Il y a pourtant, comme il le souligne, des interrogations qui persistent :
« D’abord, on ne peut pas savoir si l’assouplissement des restrictions épidémiques ne sera pas prématuré. La Tchéquie, en effet, a plus de cas positifs pour 100 mille habitants que les pays comme la France ou l’Italie qui, en revanche, introduisent des restrictions plus sévères. De même, l’incertitude plane sur la manière dont la loi pandémique va fonctionner, et sur les critères à prendre en compte pour les assouplissements ultérieurs ou pour d’éventuelles restrictions locales. »
Le commentateur de Lidové noviny fait part que l’histoire antérieure de l’allègement des restrictions en Tchéquie est assez inquiétante : « consenties par le gouvernement et par l’opposition, les décisions allant dans ce sens ignoraient d’ordinaire les avis d’experts ». Il est selon lui fort possible que l’histoire se répète et qu’« une dernière vague de l’épidémie frappe cet été».

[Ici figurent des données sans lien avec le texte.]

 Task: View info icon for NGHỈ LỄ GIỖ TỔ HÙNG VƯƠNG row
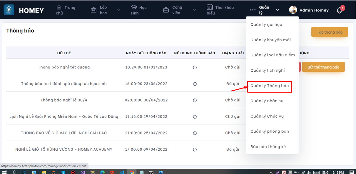tap(195, 150)
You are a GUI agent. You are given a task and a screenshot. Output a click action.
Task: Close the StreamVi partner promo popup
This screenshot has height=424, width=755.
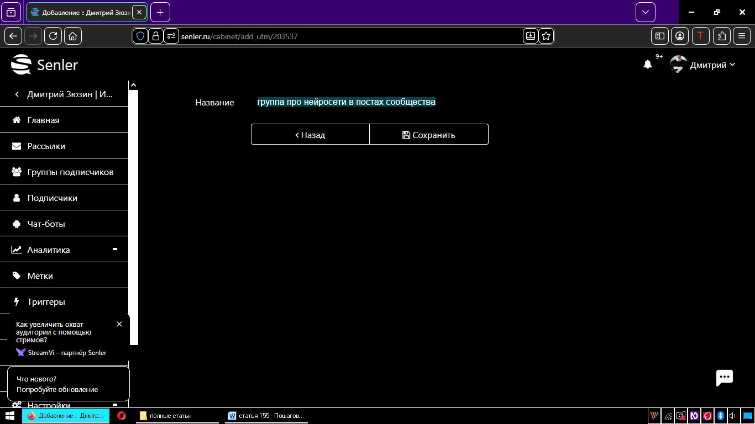tap(119, 324)
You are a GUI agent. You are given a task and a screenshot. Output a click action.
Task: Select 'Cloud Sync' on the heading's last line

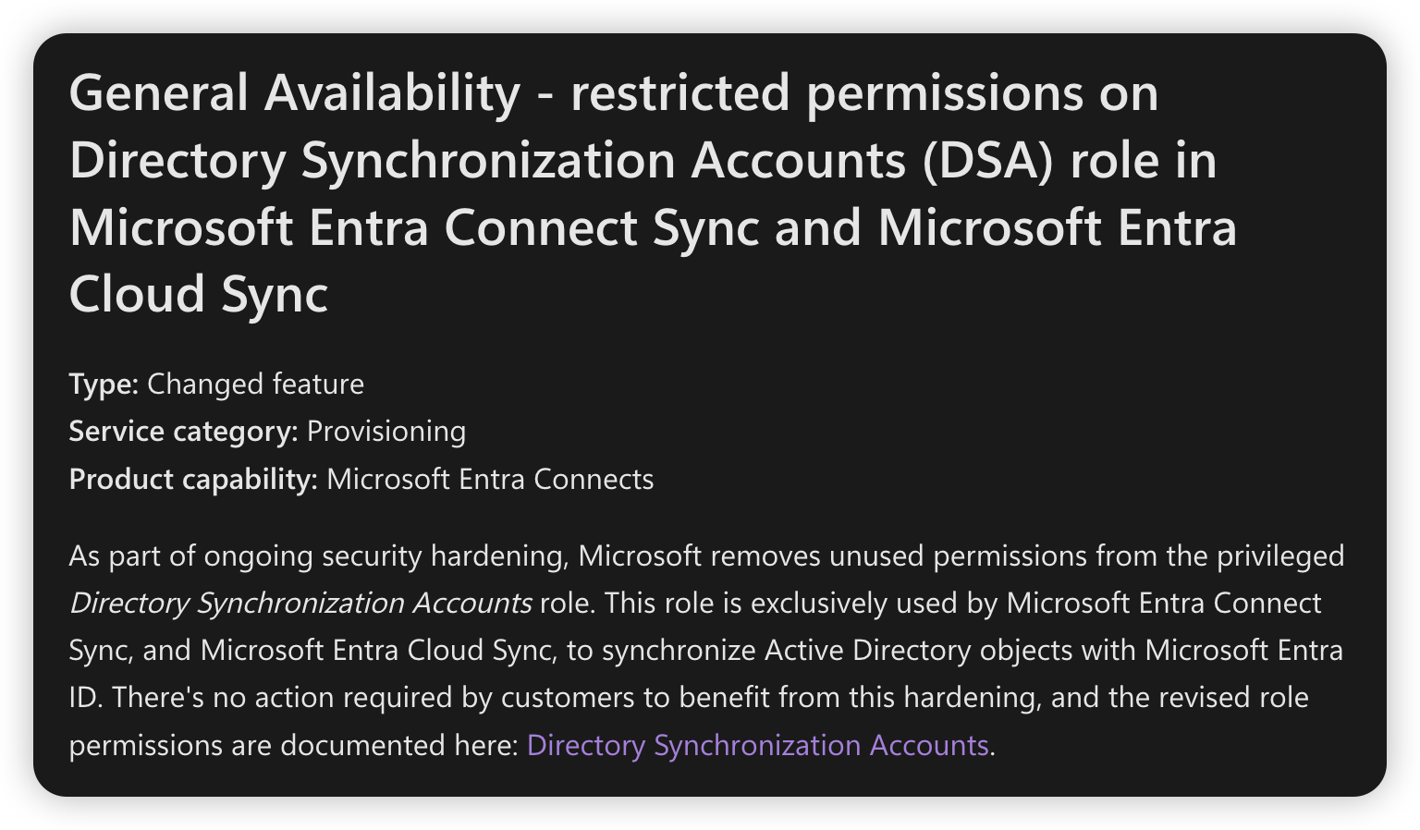click(199, 294)
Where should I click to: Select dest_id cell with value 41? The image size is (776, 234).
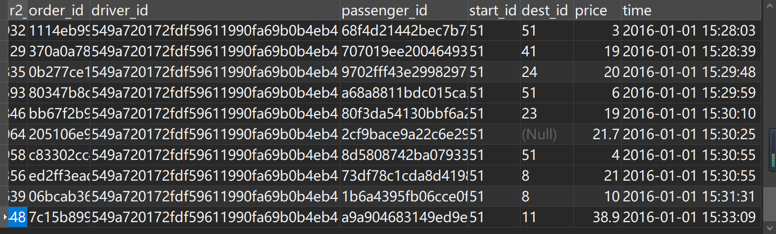point(547,51)
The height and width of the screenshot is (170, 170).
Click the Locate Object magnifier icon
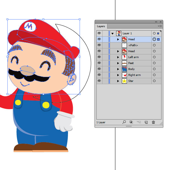click(124, 122)
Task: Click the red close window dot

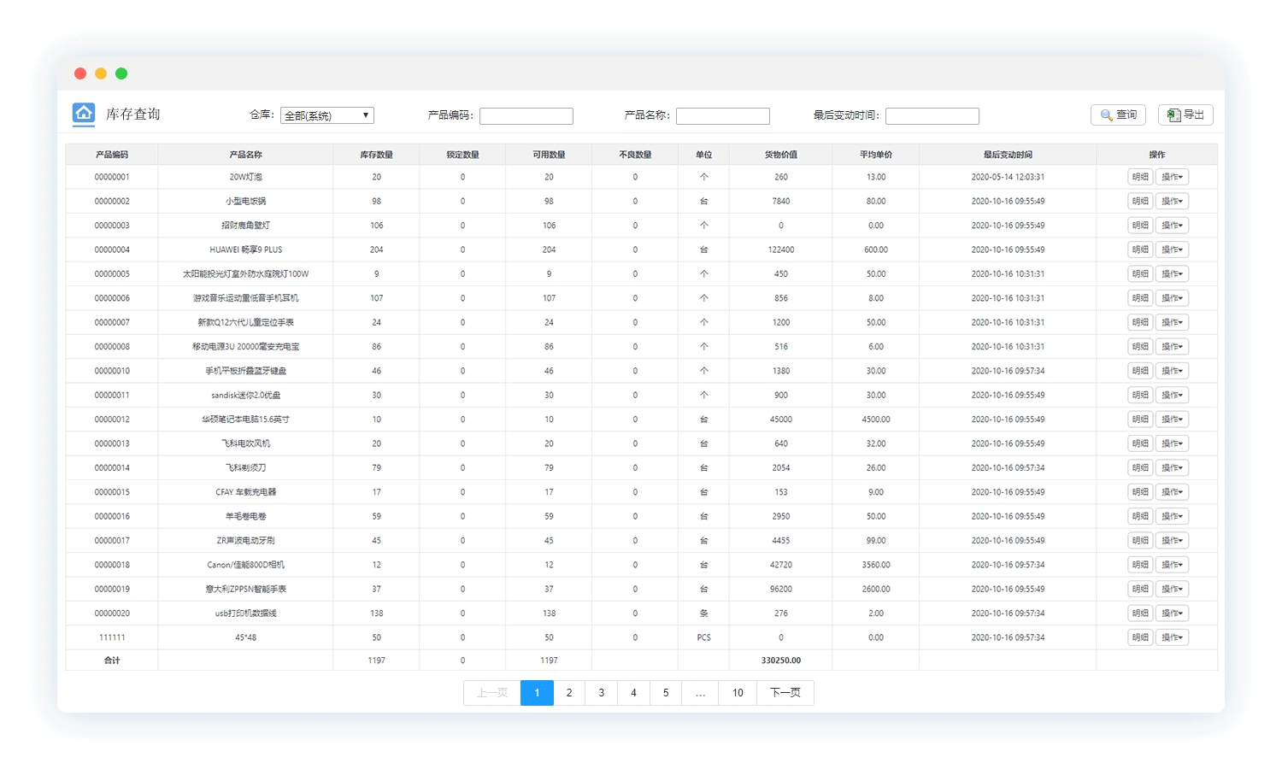Action: click(80, 73)
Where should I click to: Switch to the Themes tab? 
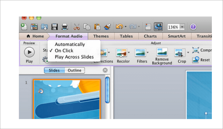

« Au moment où la vaccination avance lentement, les restrictions ont un sens », estime pour sa part un éditorialiste du quotidien Deník :
« En Tchéquie, le pays le plus touché au monde, l’épidémie a reculé un peu ce qui donne raison à un espoir prudent. Prudent, car dans un passé récent, l’optimisme exagéré des représentants politiques a mené à des fins tragiques. Chose qu’il faut désormais éviter ».
L’importance des symboles aux temps de l’épidémie
L’accès au pouvoir du président communiste Klement Gottwald. L’accueil spectaculaire de la sélection tchèque de hockey sur glace, après son triomphe aux JO d’hiver de Nagano. Des campagnes électorales. Autant d’événements variés parmi beaucoup d’autres dont la place historique de la Vieille Ville de Prague a été le théâtre durant les dernières décennies. « Devenue aujourd’hui un lieu de reccueillement non-officiel à la mémoire des plus de 26 000 victimes du Covid-19, cette place emblématique de la capitale nous rappelle l’importance des symboles dans nos vies », constate l’éditorial de la dernière édition de l’hebdomadaire Respekt :
« Lorsque l’association Un million de moments pour la démocratie a fait peindre sur le pavé près de 25 000 croix pour les victimes de la pandémie, on pouvait le prendre pour une sorte de happening sympathique, comme une visualisation des pertes souvent inutiles. L’image d’une forêt des croix blanches au milieu de la place est impressionnante. Mais dès que la municipalité de Prague a décidé de ne pas enlever au bout d’une journée les croix dessinées, comme le stipulait l’accord initial, le projet a revêtu une nouvelle dimension, plus forte encore. Dès lors, les gens ont commencé à y déposer spontanément des fleurs et des bougies, à y inscrire à la craie les noms des victimes. »
« Faire ses adieux constitue un rite important dont les survivants aussi bien que la société ont besoin. C’est pour avoir donné cette possibilité qu’il faut remercier les promoteurs de cette initiative », remarque l’éditorialiste.